▸ **AIM**:
Copy out the whole thread below on Nadaraya-Watson regression with multivariate responses, word for word and with every formula and number unchanged.

Start of SELECTION

2

Given a regression setting with covariates $X_{n \times m}$ and response $Y_{n \times p}$ where $p>1$, i.e the responses are vector-valued or multivariate, is there a Nadaraya-Watson estimator for kernel regression in this setting?

This boils down to how the following can be computed with this form of $Y$ :

$$\frac{\sum_{i=1}^{n}K_h(x-x_i)y_i}{\sum_{i=1}^{n}K_h(x-x_i)}$$

But since above, $y_i$ is now multivariate as well, what happens to this multiplication operation in the numerator, in this generalization to multivariate responses?

hearse
  • 2,355
  • 1
  • 17
  • 30

1 Answers1

1

The mathematical operation here allows also the use of a vector instead of a scalar. Think of it as a weighted sum of vectors:

$$\frac{\sum_i w_i \mathbf y_i}{\sum_k w_k} = \sum_i \left(\frac{w_i}{\sum_k w_k} \right) \mathbf y_i = \sum_i \tilde w_i \mathbf y_i$$

where the coefficients are given in terms of kernel functions

$$ w_i = K_h(\mathbf x-\mathbf x_i)\\[1em] \Rightarrow \quad\tilde w_i = \frac{K_h(\mathbf x-\mathbf x_i)}{\sum_{k=1}^{n}K_h(\mathbf x-\mathbf x_k)}$$

With this, multivariate Nadaraya-Watson kernel regression simply boils down to a one-dimensional regression in each dimension.

End of SELECTION
Start of MATERIAL

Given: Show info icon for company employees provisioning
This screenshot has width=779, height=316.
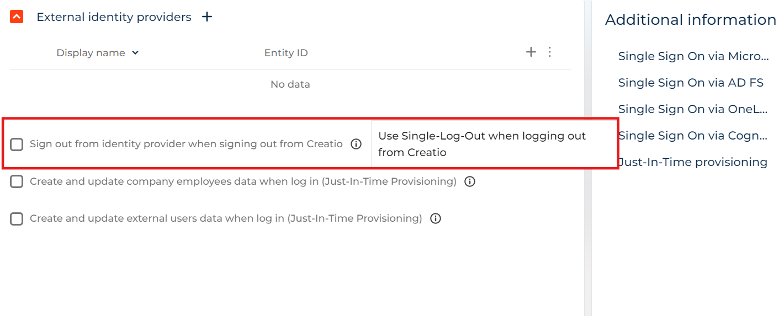Looking at the screenshot, I should pyautogui.click(x=470, y=181).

End of MATERIAL

▸ **TASK ANSWER**:
2

Given a regression setting with covariates $X_{n \times m}$ and response $Y_{n \times p}$ where $p>1$, i.e the responses are vector-valued or multivariate, is there a Nadaraya-Watson estimator for kernel regression in this setting?

This boils down to how the following can be computed with this form of $Y$ :

$$\frac{\sum_{i=1}^{n}K_h(x-x_i)y_i}{\sum_{i=1}^{n}K_h(x-x_i)}$$

But since above, $y_i$ is now multivariate as well, what happens to this multiplication operation in the numerator, in this generalization to multivariate responses?

hearse
  • 2,355
  • 1
  • 17
  • 30

1 Answers1

1

The mathematical operation here allows also the use of a vector instead of a scalar. Think of it as a weighted sum of vectors:

$$\frac{\sum_i w_i \mathbf y_i}{\sum_k w_k} = \sum_i \left(\frac{w_i}{\sum_k w_k} \right) \mathbf y_i = \sum_i \tilde w_i \mathbf y_i$$

where the coefficients are given in terms of kernel functions

$$ w_i = K_h(\mathbf x-\mathbf x_i)\\[1em] \Rightarrow \quad\tilde w_i = \frac{K_h(\mathbf x-\mathbf x_i)}{\sum_{k=1}^{n}K_h(\mathbf x-\mathbf x_k)}$$

With this, multivariate Nadaraya-Watson kernel regression simply boils down to a one-dimensional regression in each dimension.